START PASSAGE TO READ
Undercover Baltimore police officer Dante Arthur was doing what he does well, arresting drug dealers, when he approached a group in January. What he didn't know was that one of suspects knew from a previous arrest that Arthur was police. Arthur was shot twice in the face. In the gunfight that ensued, Arthur's partner returned fire and shot one of the suspects, three of whom were later arrested.
In many ways, Dante Arthur was lucky. He lived. Nationwide, a police officer dies on duty nearly every other day. Too often a flag-draped casket is followed by miles of flashing red and blue lights. Even more officers are shot and wounded, too many fighting the war on drugs. The prohibition on drugs leads to unregulated, and often violent, public drug dealing. Perhaps counterintuitively, better police training and bigger guns are not the answer.
When it makes sense to deal drugs in public, a neighborhood becomes home to drug violence. For a low-level drug dealer, working the street means more money and fewer economic risks. If police come, and they will, some young kid will be left holding the bag while the dealer walks around the block. But if the dealer sells inside, one raid, by either police or robbers, can put him out of business for good. Only those virtually immune from arrests (much less imprisonment) -- college students, the wealthy and those who never buy or sell from strangers -- can deal indoors.
Six years ago one of us wrote a column on this page, "Victims of the War on Drugs." It discussed violence, poor community relations, overly aggressive policing and riots. It failed to mention one important harm: the drug war's clear and present danger toward men and women in blue.
END PASSAGE TO READ
→ PROBLEMS AND TASKS
- 1) In the piece about drug-war violence and police, how many times was Dante Arthur shot, and where?
- 2) Carry the piece about drug-war violence and police forward from its last sentence.
START ENTRIES SUPPLIED
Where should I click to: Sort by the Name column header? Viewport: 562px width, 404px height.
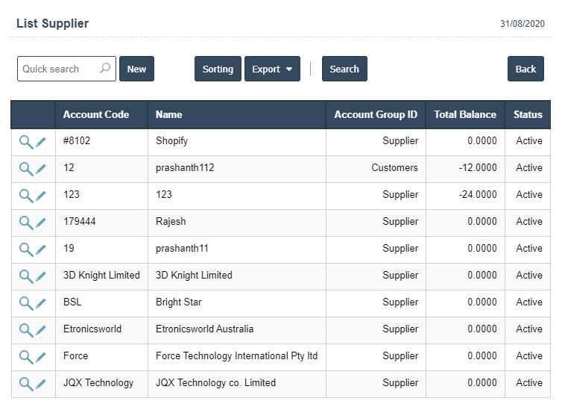point(169,114)
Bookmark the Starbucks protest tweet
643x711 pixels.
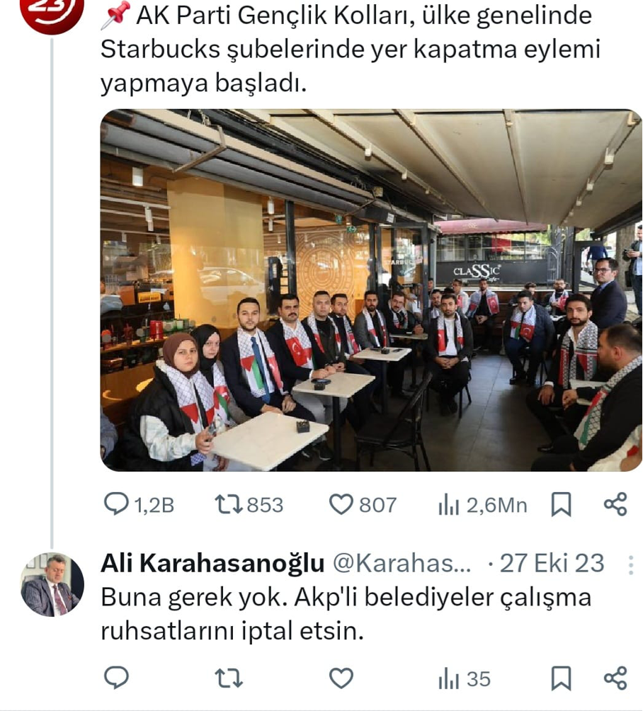pos(561,505)
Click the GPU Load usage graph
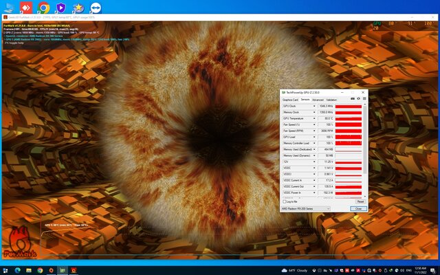Viewport: 440px width, 275px height. click(349, 137)
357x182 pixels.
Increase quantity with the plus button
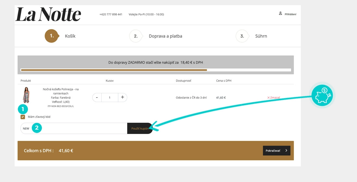coord(122,98)

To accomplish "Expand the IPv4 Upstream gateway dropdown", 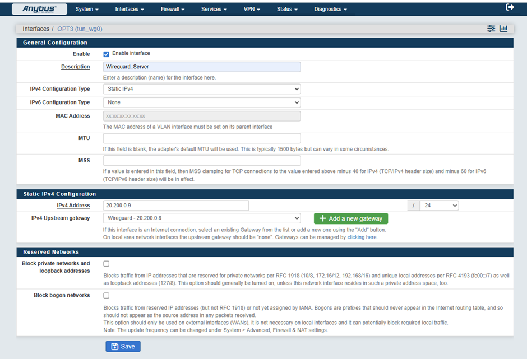I will point(202,218).
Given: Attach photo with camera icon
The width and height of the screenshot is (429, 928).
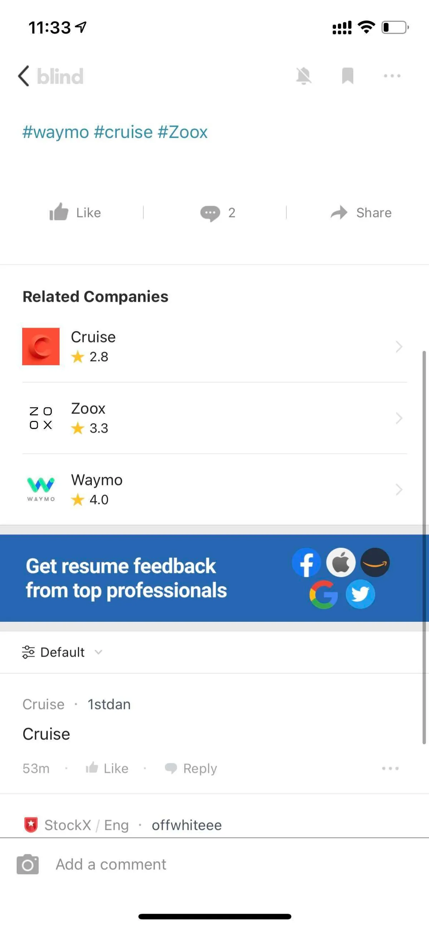Looking at the screenshot, I should (x=28, y=864).
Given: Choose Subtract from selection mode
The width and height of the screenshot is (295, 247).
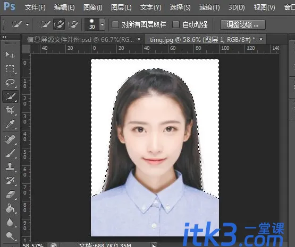Looking at the screenshot, I should [x=73, y=24].
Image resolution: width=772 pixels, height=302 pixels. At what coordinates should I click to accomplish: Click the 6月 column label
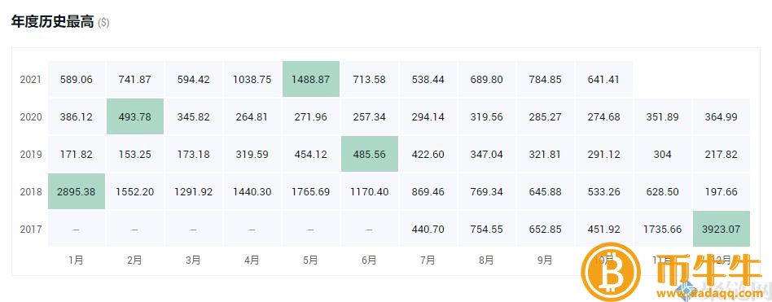click(x=369, y=260)
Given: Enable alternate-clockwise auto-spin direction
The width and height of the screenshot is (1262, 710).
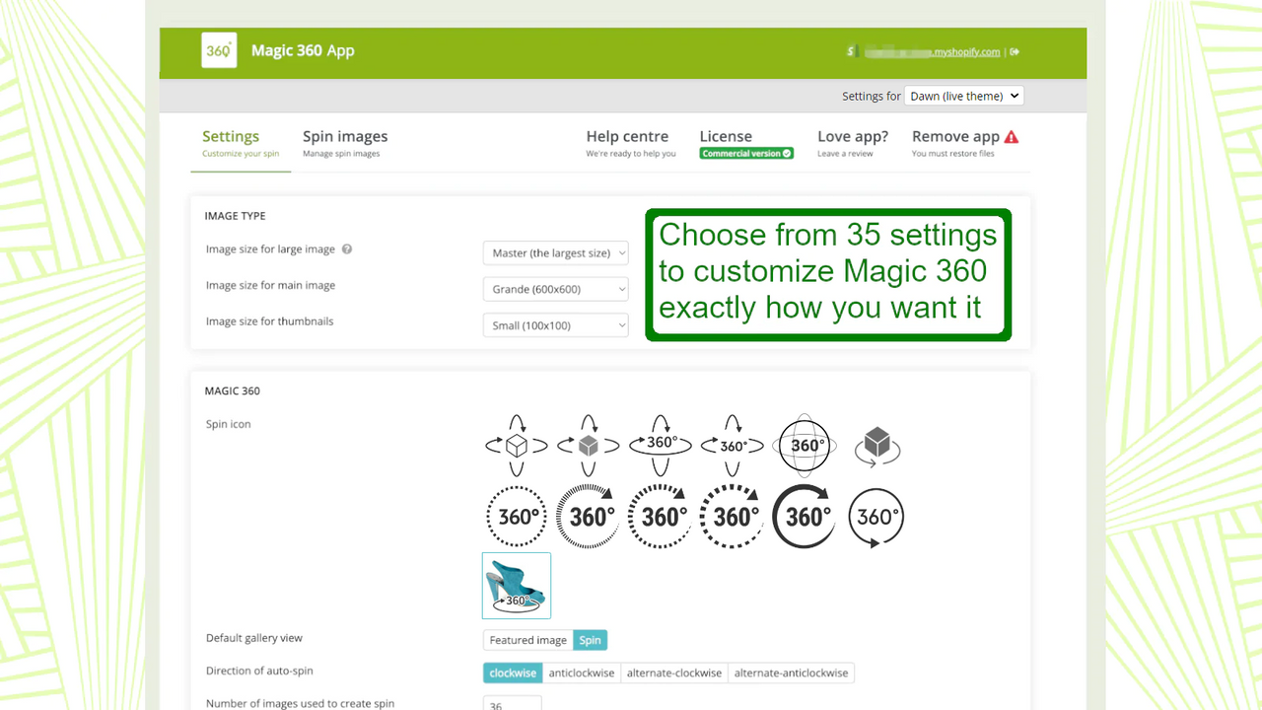Looking at the screenshot, I should pyautogui.click(x=674, y=673).
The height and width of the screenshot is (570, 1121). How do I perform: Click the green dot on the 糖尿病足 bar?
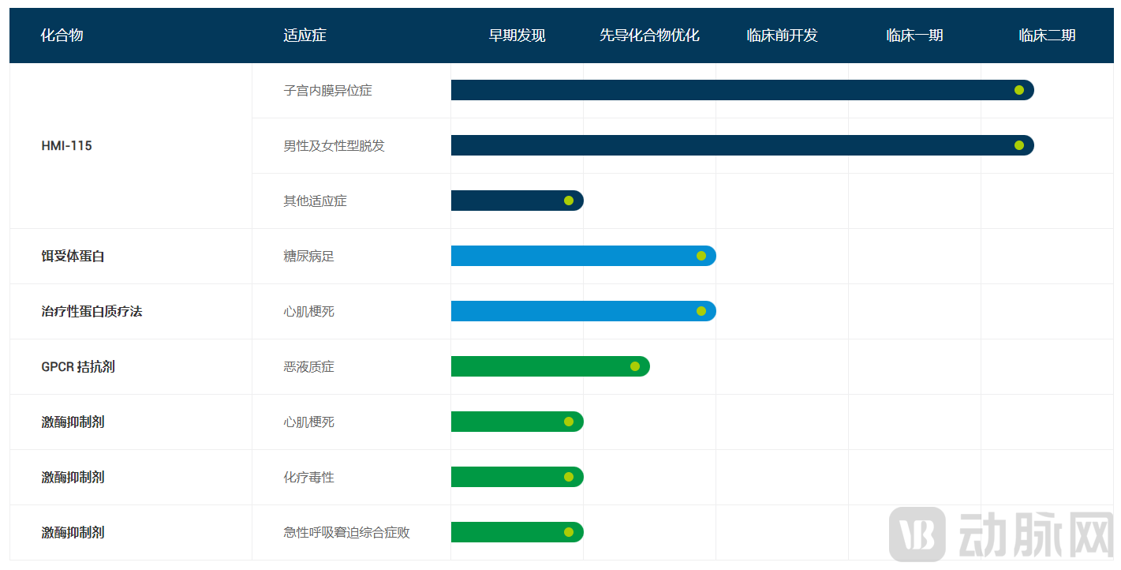click(x=701, y=256)
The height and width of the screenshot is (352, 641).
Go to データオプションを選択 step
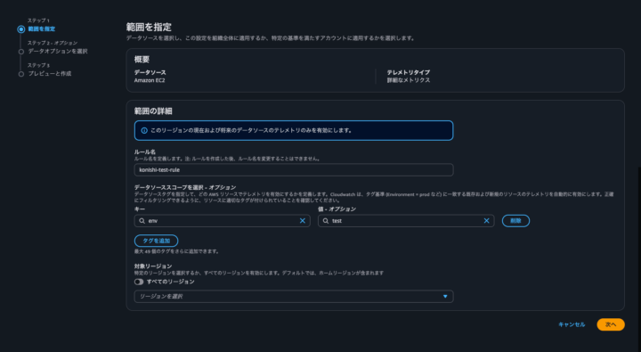58,51
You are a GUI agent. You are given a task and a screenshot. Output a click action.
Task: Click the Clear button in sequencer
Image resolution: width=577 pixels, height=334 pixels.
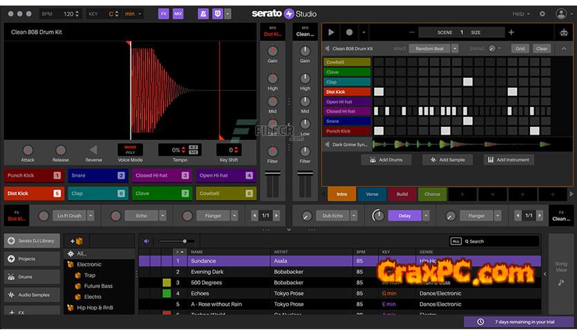(x=542, y=49)
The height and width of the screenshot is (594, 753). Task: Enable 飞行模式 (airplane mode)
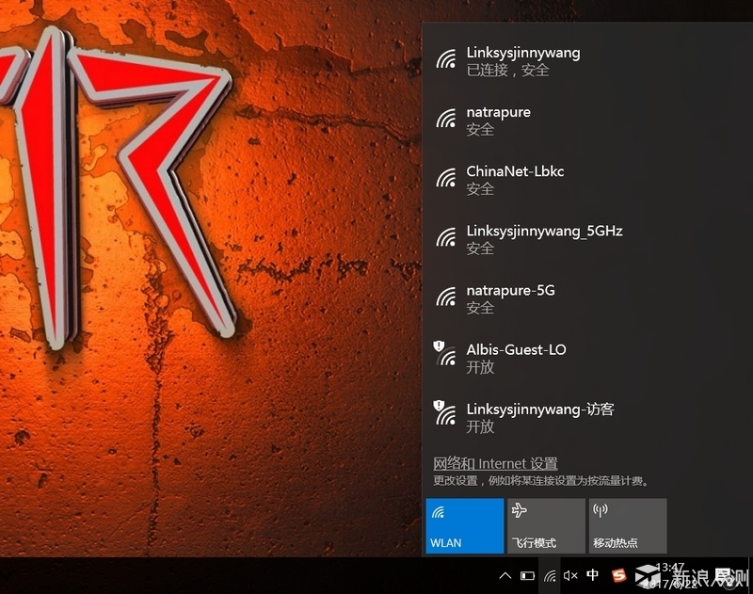click(546, 525)
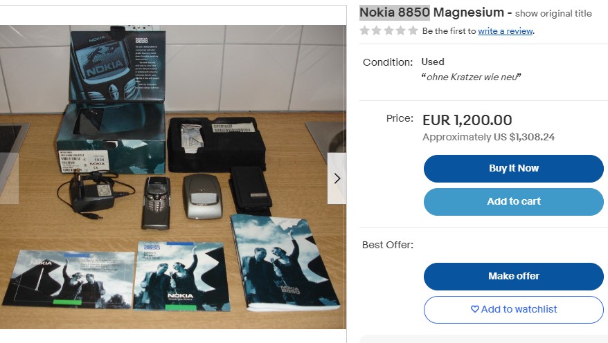The height and width of the screenshot is (343, 608).
Task: Click the Add to cart button
Action: 513,202
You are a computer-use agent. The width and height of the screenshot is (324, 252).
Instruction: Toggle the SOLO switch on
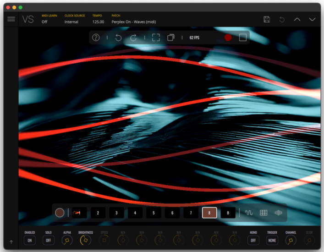tap(49, 240)
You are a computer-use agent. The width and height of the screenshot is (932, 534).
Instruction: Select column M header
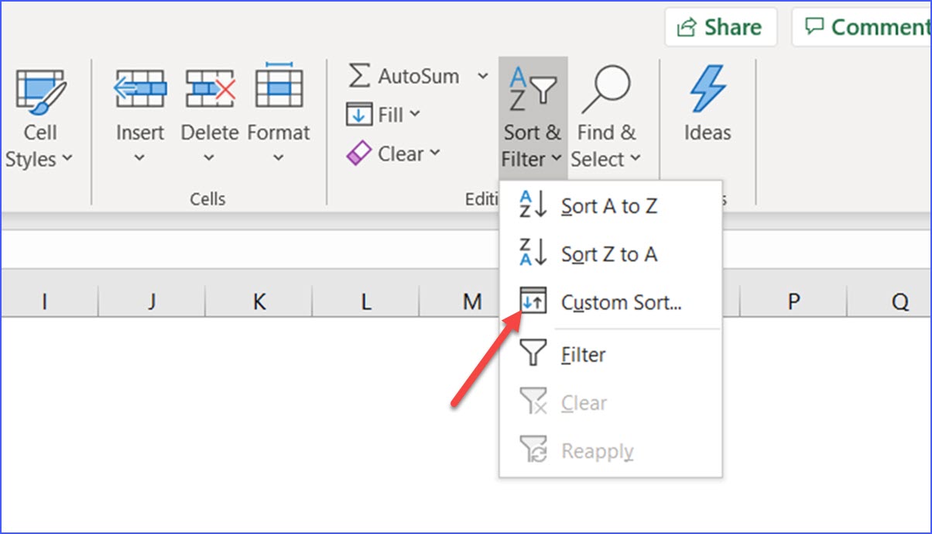tap(474, 301)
END ENTRIES SUPPLIED
→ EXERCISE ANSWERS
- 1) Twice, in the face.

- 2)
Drug users generally aren't violent. Most simply want to be left alone to enjoy their high. It's the corner slinger who terrifies neighbors and invites rivals to attack. Public drug dealing creates an environment where disputes about money or respect are settled with guns.
In high-crime areas, police spend much of their time answering drug-related calls for service, clearing dealers off corners, responding to shootings and homicides, and making lots of drug-related arrests.
One of us (Franklin) was the commanding officer at the police academy when Arthur (as well as Moskos) graduated. We all learned similar lessons. Police officers are taught about the evils of the drug trade and given the knowledge and tools to inflict as much damage as possible upon the people who constitute the drug community. Policymakers tell us to fight this unwinnable war.
Only after years of witnessing the ineffectiveness of drug policies -- and the disproportionate impact the drug war has on young black men -- have we and other police officers begun to question the system.
Cities and states license beer and tobacco sellers to control where, when and to whom drugs are sold. Ending Prohibition saved lives because it took gangsters out of the game. Regulated alcohol doesn't work perfectly, but it works well enough. Prescription drugs are regulated, and while there is a huge problem with abuse, at least a system of distribution involving doctors and pharmacists works without violence and high-volume incarceration. Regulating drugs would work similarly: not a cure-all, but a vast improvement on the status quo.
Legalization would not create a drug free-for-all. In fact, regulation reins in the mess we already have. If prohibition decreased drug use and drug arrests acted as a deterrent, America would not lead the world in illegal drug use and incarceration for drug crimes.
Drug manufacturing and distribution is too dangerous to remain in the hands of unregulated criminals. Drug distribution needs to be the combined responsibility of doctors, the government, and a legal and regulated free market. This simple step would quickly eliminate the greatest threat of violence: street-corner drug dealing.